Sarah Jane spun around to check on the children, and her foot slipped in a puddle of...something oozy. She wobbled and might have fallen, except Kate was there, holding her up with more strength than Sarah Jane would have expected. Kate didn’t say anything, just kept an arm around Sarah Jane’s waist until her footing was stable, but the air caught in Sarah Jane’s throat and she felt breathless for a moment.

It was probably the lingering stench from the lizard remains. Who cared if it was already dissipating? Sarah Jane’s nose was sensitive.

She stepped away quickly and eyed Kate’s coat with dismay. A thick smear of green gunk was already soaking into the beautiful--probably expensive--wool.

“Oh dear, I’m so sorry,” Sarah Jane said. “Your coat. I don’t think swamp lizard guts dry clean.”

Kate peered down and made a face, but her eyes were dancing when she looked up. “I’m sure UNIT can afford to buy me a new coat. Damaged in the line of duty and all that. But if you really feel bad about it, you could buy me dinner.”
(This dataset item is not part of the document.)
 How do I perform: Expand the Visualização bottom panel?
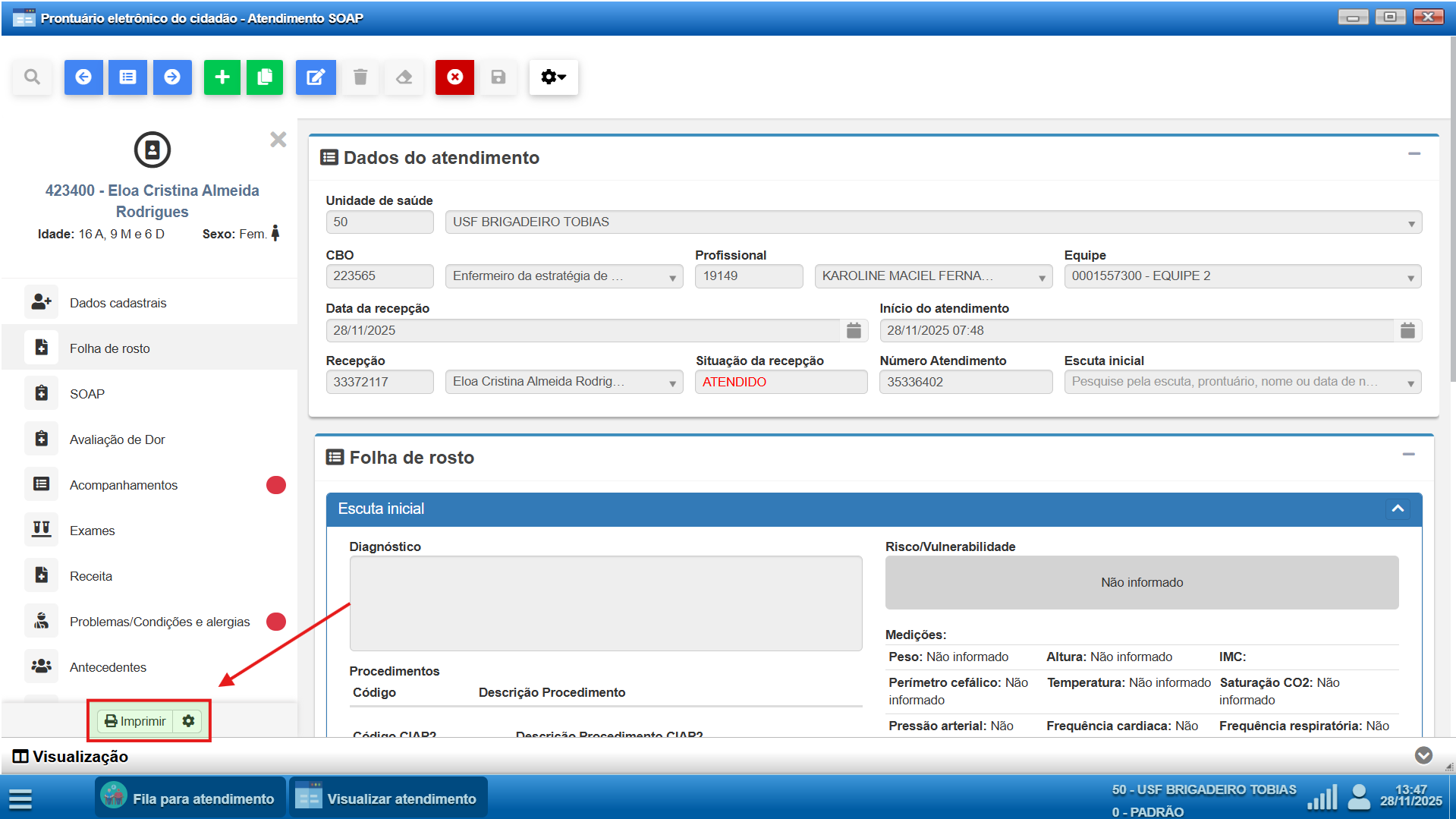[x=1423, y=755]
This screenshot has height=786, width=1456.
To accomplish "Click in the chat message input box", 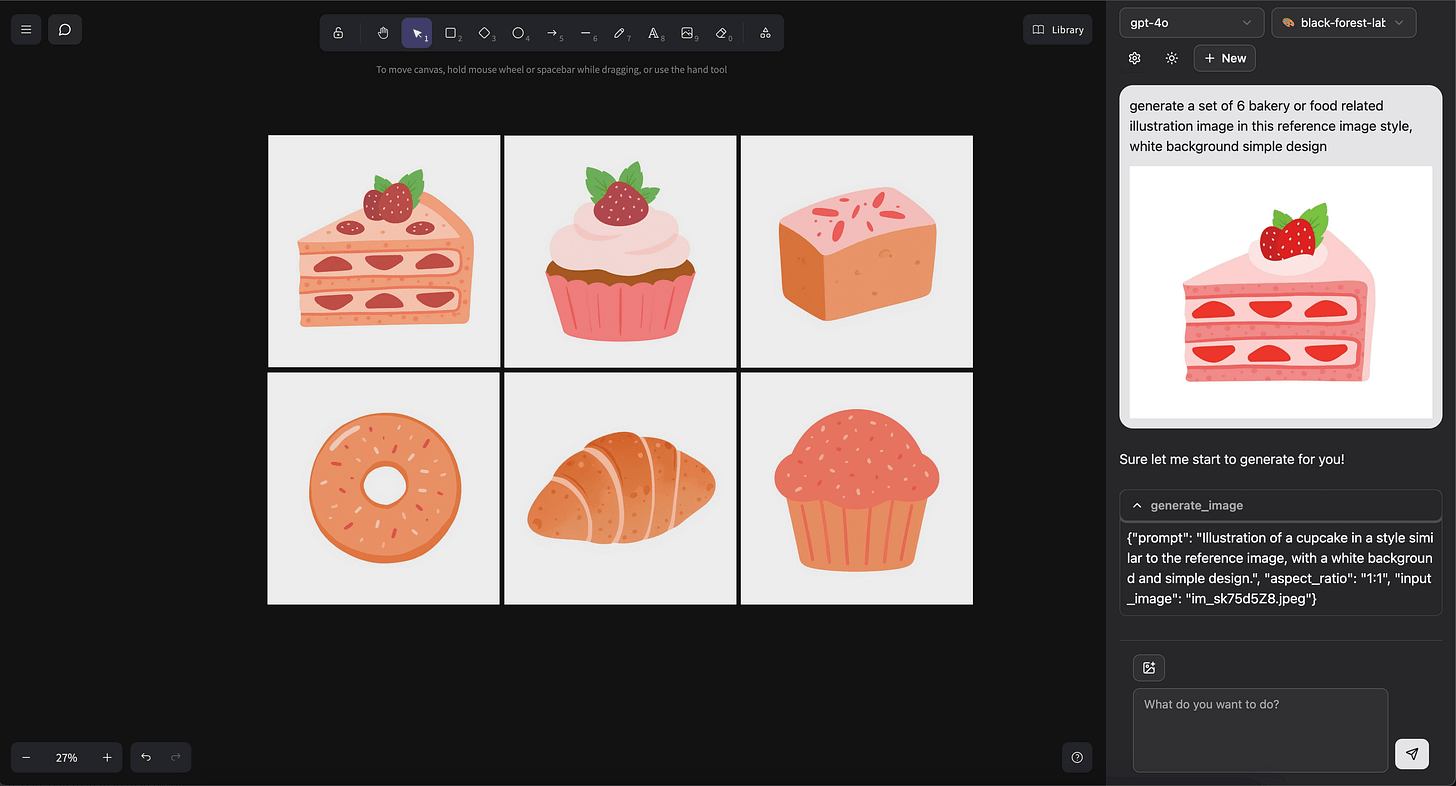I will (1260, 730).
Sarah Jane’s mouth answered before her brain caught up. “I’d love to buy you dinner.”

Kate smiled. “Wonderful. Tomorrow evening? I’m afraid I’ll be busy with the paperwork from this tonight. And before you start apologising for that, too, this paperwork is much more inviting than the budget meeting I’m currently supposed to be in.”

“I wasn’t going to apologise for causing paperwork,” Sarah Jane said. “The Doctor never does.”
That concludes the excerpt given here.